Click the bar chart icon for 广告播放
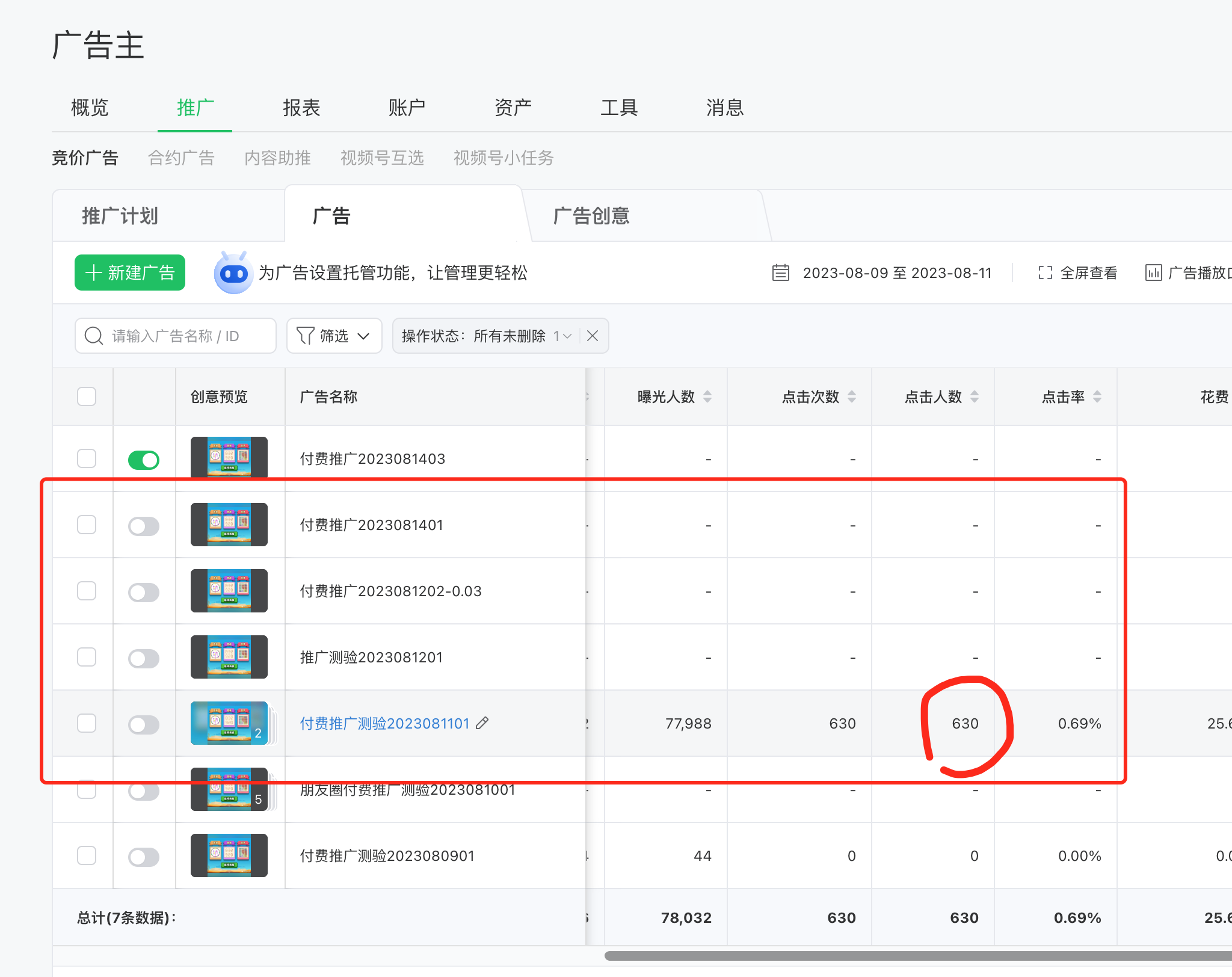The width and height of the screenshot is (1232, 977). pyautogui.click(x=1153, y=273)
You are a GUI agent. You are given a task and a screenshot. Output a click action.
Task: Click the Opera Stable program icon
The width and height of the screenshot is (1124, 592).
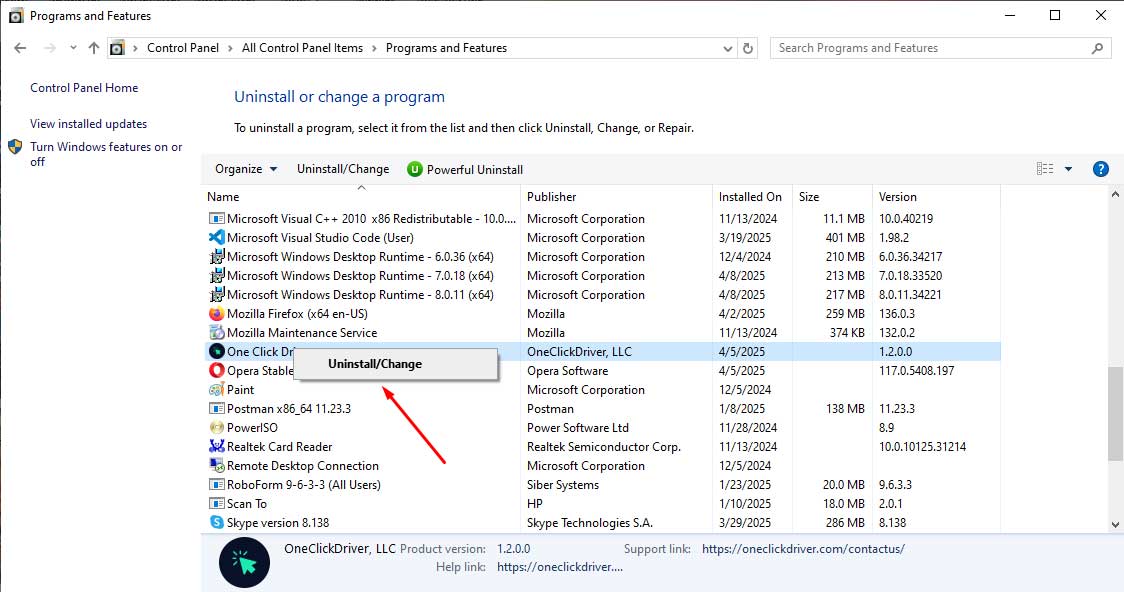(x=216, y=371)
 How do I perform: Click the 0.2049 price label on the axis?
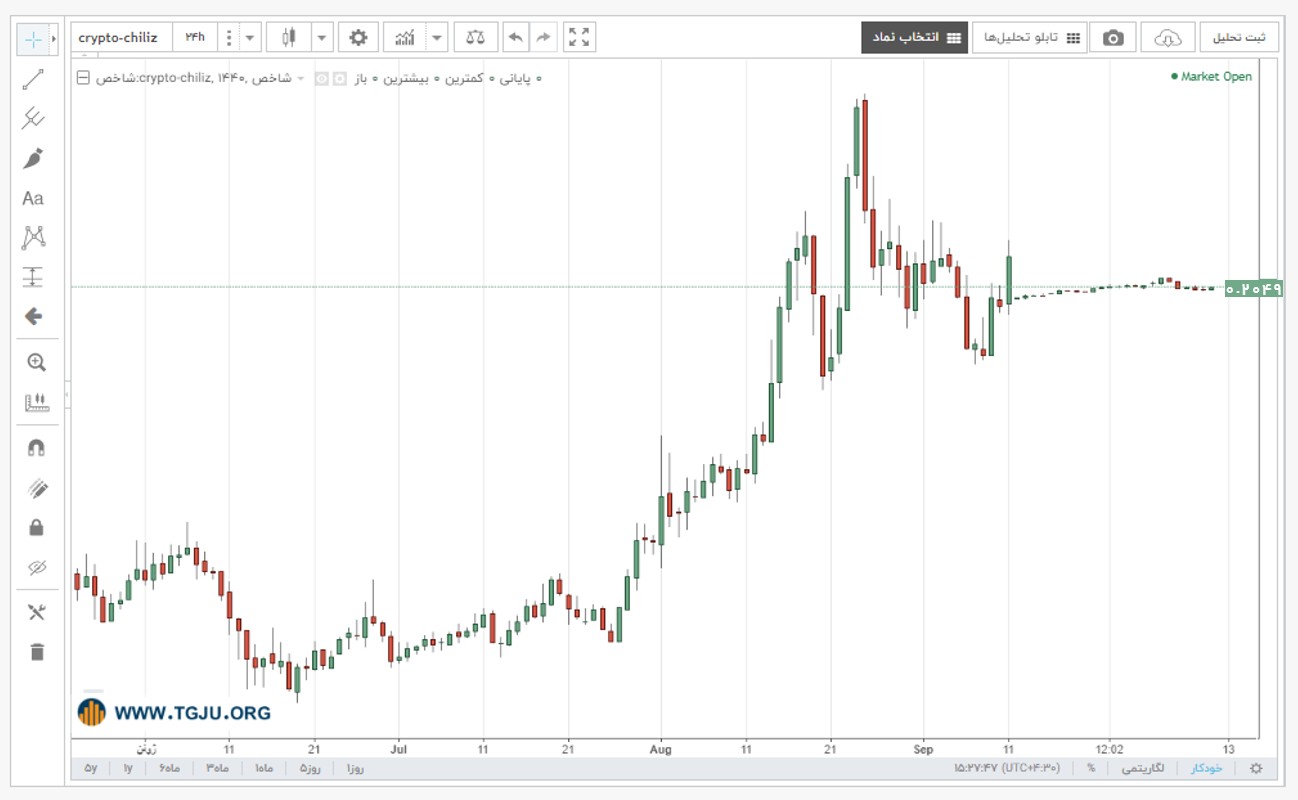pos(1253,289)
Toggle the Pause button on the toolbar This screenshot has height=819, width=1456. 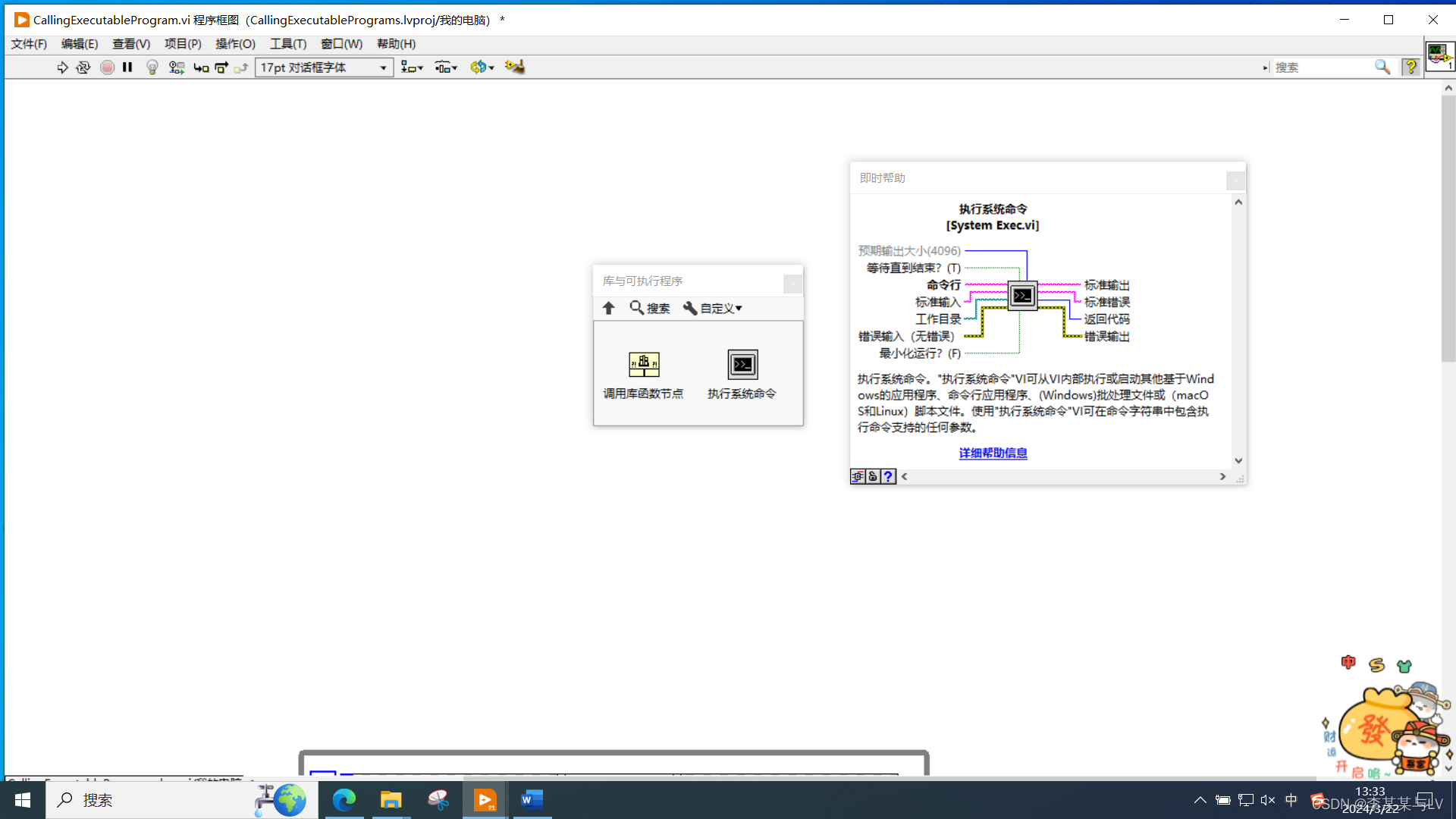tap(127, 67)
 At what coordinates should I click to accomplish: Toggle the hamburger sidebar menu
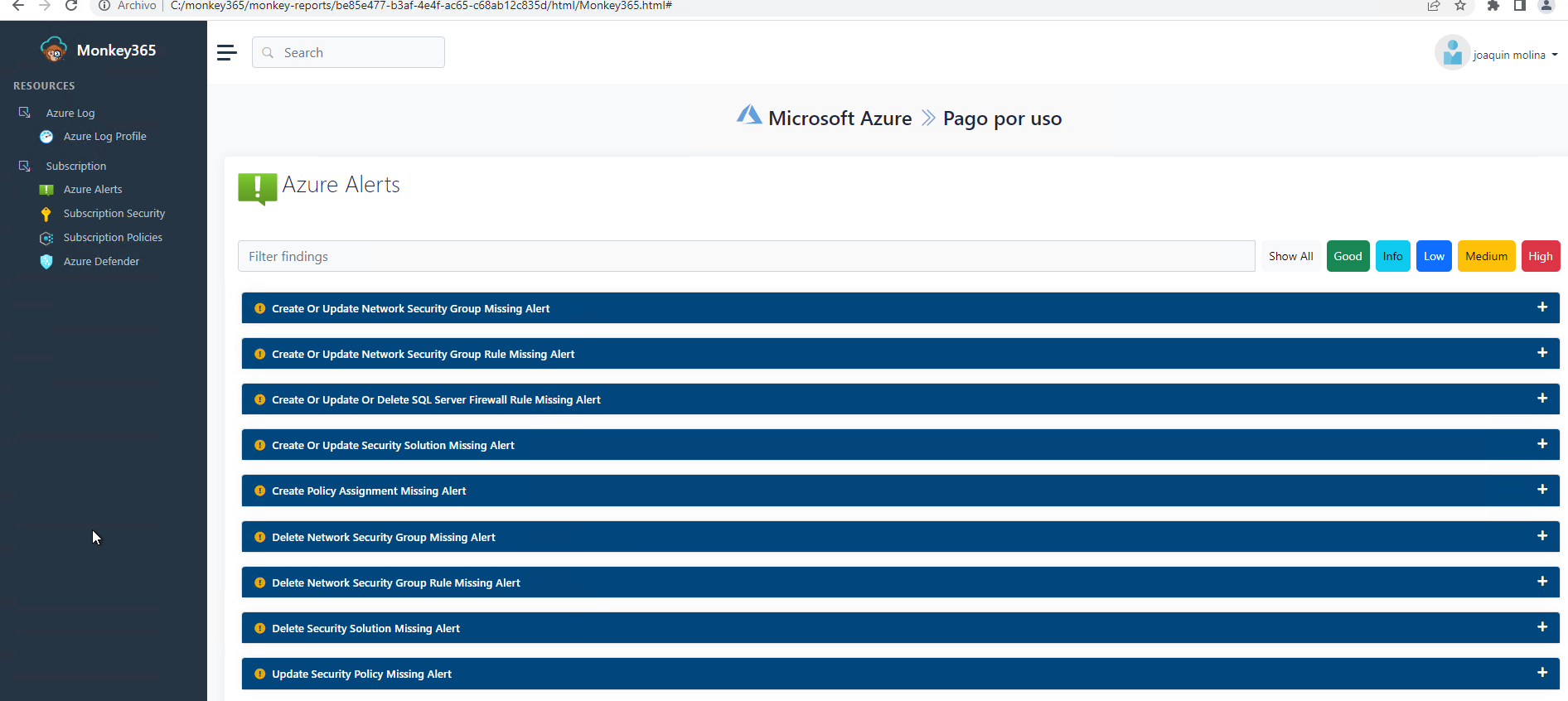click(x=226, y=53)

+ + + + +

■ WRITTEN EXERCISE: Reproduce everything from the line containing "At what coordinates" down to the last of the lines above, both ends included, and leave the pictures out of your answer.

■ EXERCISE SOLUTION:
 At what coordinates should I click to accomplish: Toggle the hamburger sidebar menu
click(x=226, y=53)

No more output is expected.